| WHAT THE TASK ASKS |
Reproduce word for word the lines of the records below, beginning with the line that contains "The height and width of the screenshot is (896, 1326)." and continuing through the end of the records. Leave the pictures out of your answer.

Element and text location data
——

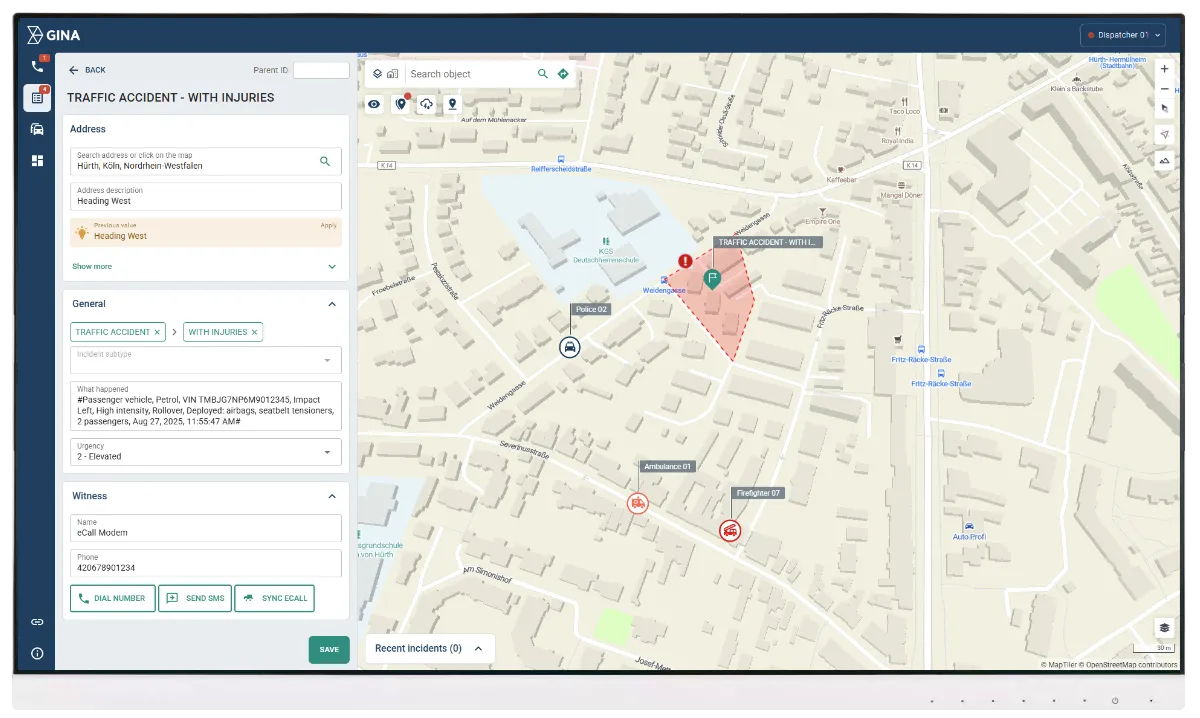This screenshot has height=718, width=1200.
Task: Click the Search object input field
Action: (x=470, y=73)
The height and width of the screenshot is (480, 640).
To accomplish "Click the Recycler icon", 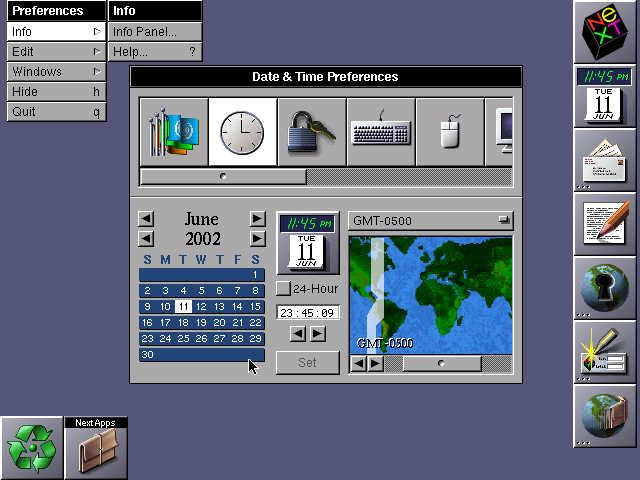I will 32,447.
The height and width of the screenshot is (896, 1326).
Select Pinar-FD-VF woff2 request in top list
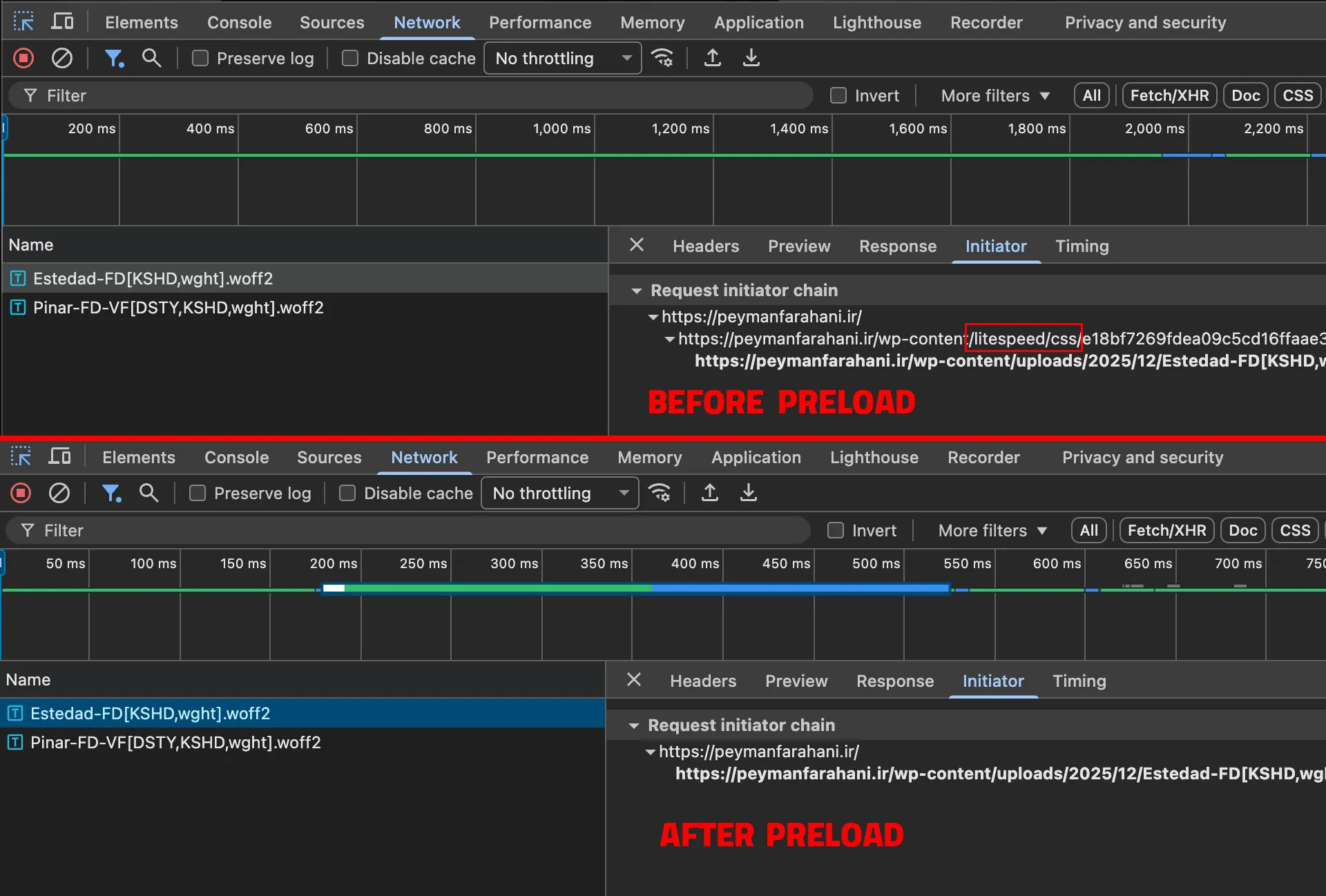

——

| THE RESPONSE |
The height and width of the screenshot is (896, 1326).
Select Pinar-FD-VF woff2 request in top list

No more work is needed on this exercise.